After the gang members stole customers' credit card numbers, they had two options. With some of the data, they made fake cards and used them to withdraw cash from ATMs in Miami and elsewhere.

But the vast majority were fenced online. To sell the cards, Albert had hooked up with a 25-year-old Ukrainian named Maksym Yastremskiy, known online as "maksik." Maksym bought cards in bulk and then laundered Albert's payments through a site called eGold before depositing money into Latvian bank accounts.

In chats, Albert marveled at media coverage of his crimes. "I'm surprised [this latest theft] wasn't on the news, every hack i've made is on the news heh," he typed.

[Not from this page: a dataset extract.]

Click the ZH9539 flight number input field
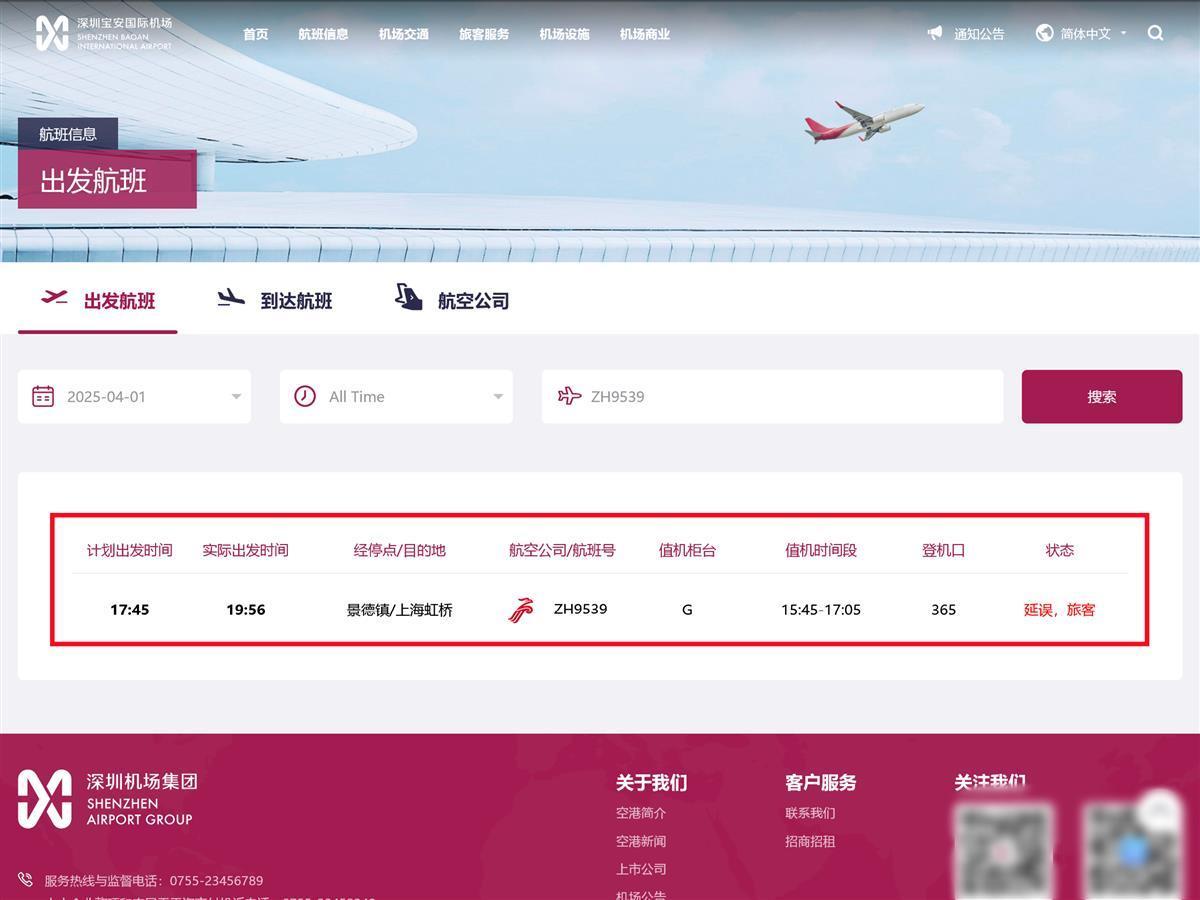The width and height of the screenshot is (1200, 900). [x=780, y=396]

With his profits, Albert soon moved with his girlfriend into the swanky National Hotel, leaving Damon to toil in the shabby condo. He leased a 2006 BMW 300i and threw a $75,000 birthday party for himself. He made plans to invest in Stephen's dream project: a New York rock club.

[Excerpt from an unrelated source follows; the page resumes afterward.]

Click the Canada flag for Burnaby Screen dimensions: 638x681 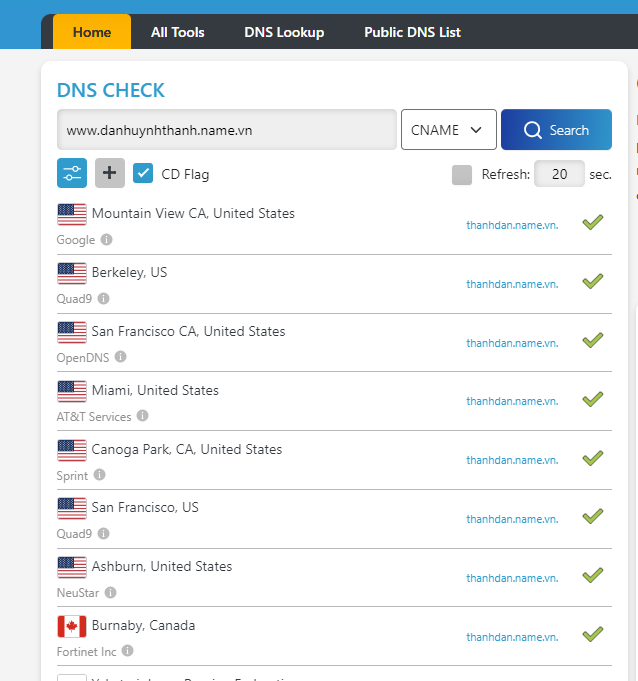[72, 626]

Jonathan James wasn't living that life. He and his brother Josh lived rent-free at their childhood home, which their mother had left them when she died. Their dad had moved into his own apartment in South Beach. If his son was profiting from Albert's crimes, Bobby didn't see much evidence. "Jonathan took living with no cash to a new extreme," he says. "He was even scarfing wireless internet from the neighbors."

On July 25, 2007, a team of Secret Service agents huddled inside a posh resort in Kemer, a seaside town in southwestern Turkey. Across the hall, Turkish secret agents slipped into a luxury suite and grabbed a Lamborghini laptop.

The laptop's owner, the Ukrainian Maksym Yastremskiy, was dancing at a nightclub nearby.

The Turks handed over the machine, and the U.S. agents began downloading data. When they finished, they put the computer back in Maksym's room and slipped out of the resort.

The agents had waited years for the hacker to travel to a friendly country where they could carry out this operation; in Ukraine, he was protected by corrupt officials. Turkish police arrested Maksym the next day. By July 30, he had provided his passwords and given investigators full access to his computer. Still, it wasn't easy to pin down his accomplices. Albert's team used secure communication networks that gave users long numerical IDs, not easier-to-identify nicknames.

"We had this evidence of these strings of numbers being connected to a crime," lead prosecutor Kim Peretti said in a recent interview with "But connecting the numbers to a person was really difficult."

Detectives focused on Maksym's chats with one American — 201679996 — who had sold him millions of stolen credit card numbers. They spent the next few months studying the data with experts at Carnegie Mellon University. By late 2007, they had linked the numbers to a Russian email address with a startling name: [email protected].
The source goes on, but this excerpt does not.